* _What you have to do_
Reproduce exactly the lines below, starting at the line that contains "The height and" and ending with the last line of the records, both included; leave out any pictures.
*** Block opens ***
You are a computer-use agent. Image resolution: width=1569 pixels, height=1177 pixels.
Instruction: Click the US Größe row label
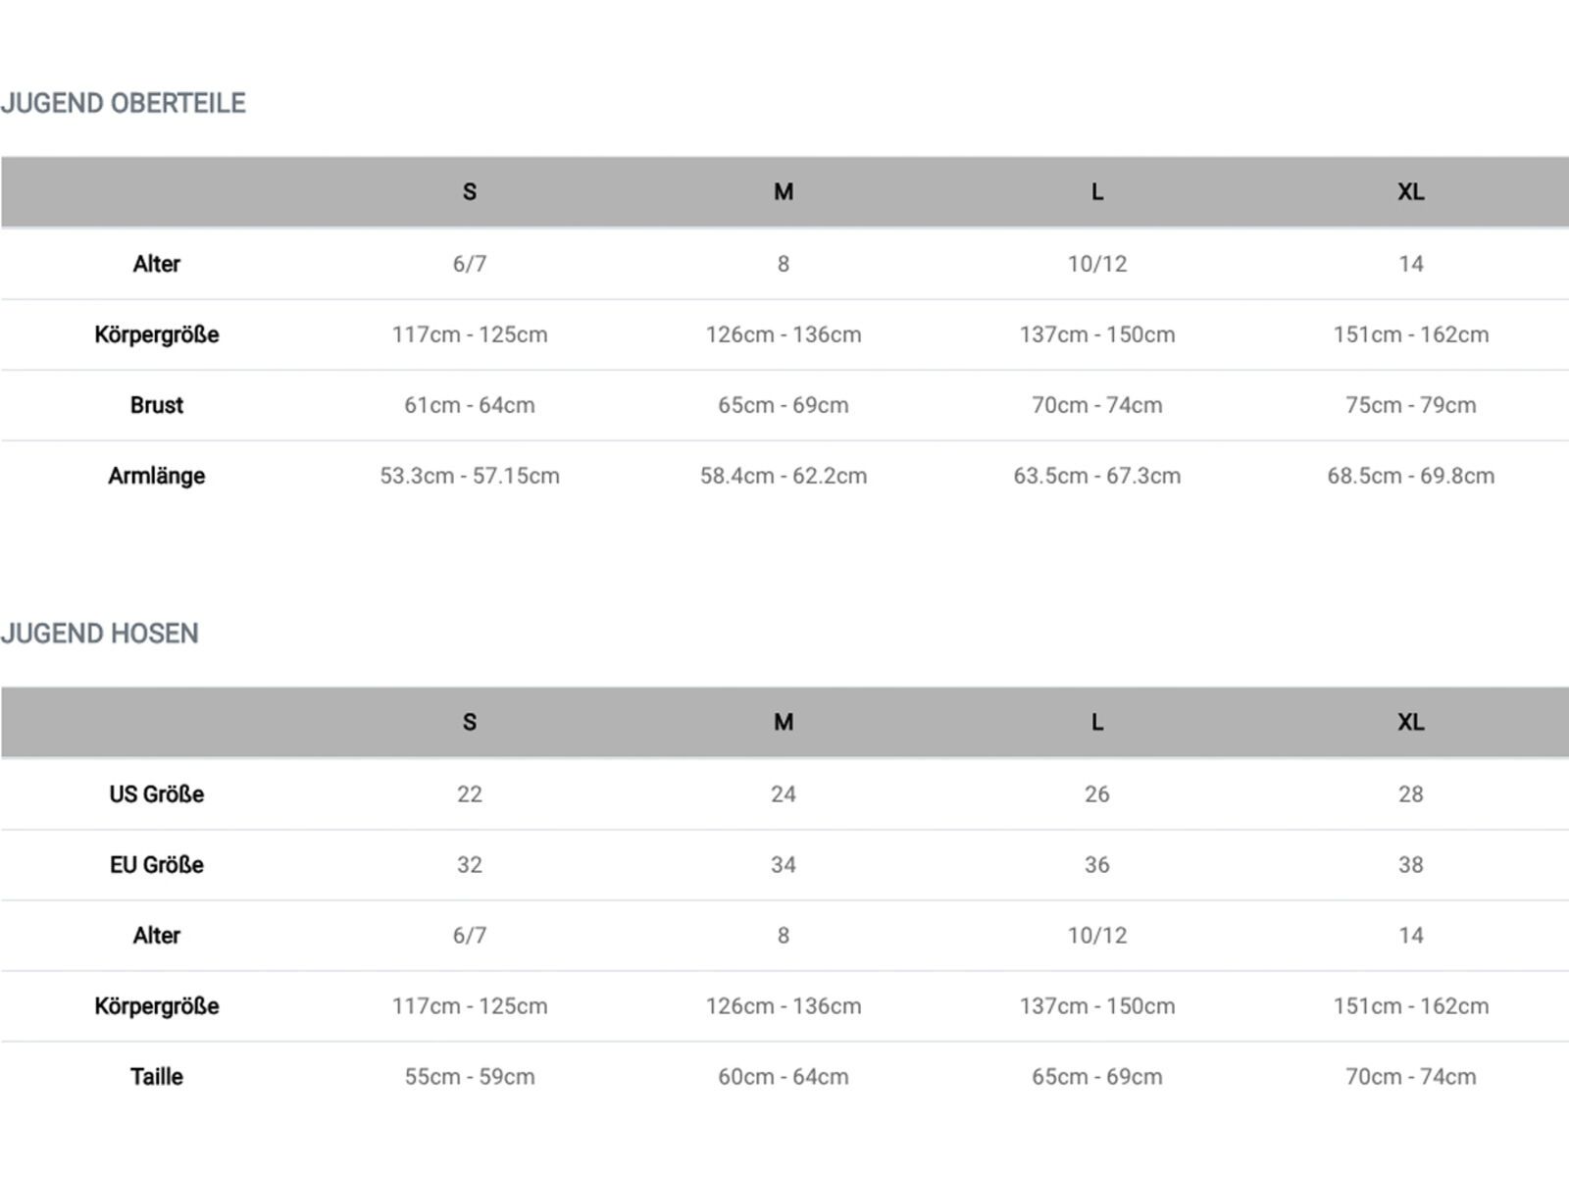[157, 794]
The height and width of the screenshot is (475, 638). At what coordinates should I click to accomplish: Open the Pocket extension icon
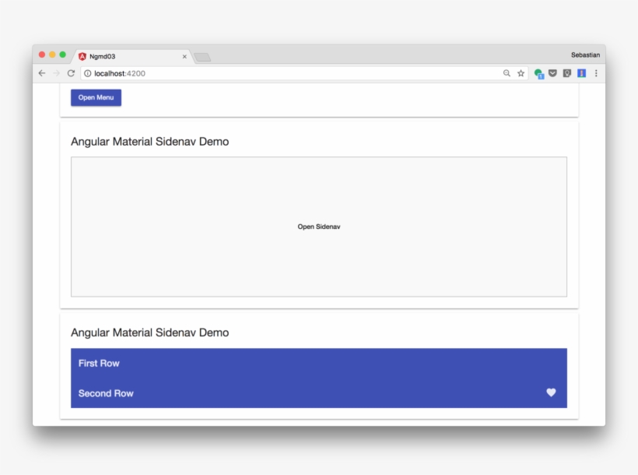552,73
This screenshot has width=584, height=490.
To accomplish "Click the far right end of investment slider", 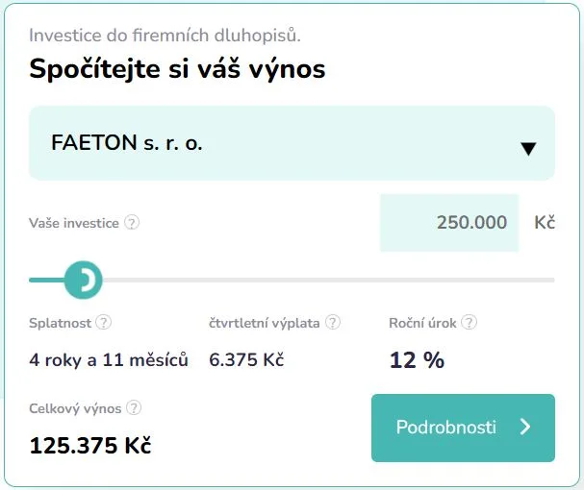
*** Block closes ***
* _Result of this exercise_
The height and width of the screenshot is (475, 638). At what coordinates should I click to accomplish: Open the Pocket extension icon
552,73
This screenshot has width=584, height=490.
To accomplish "Click the far right end of investment slider", 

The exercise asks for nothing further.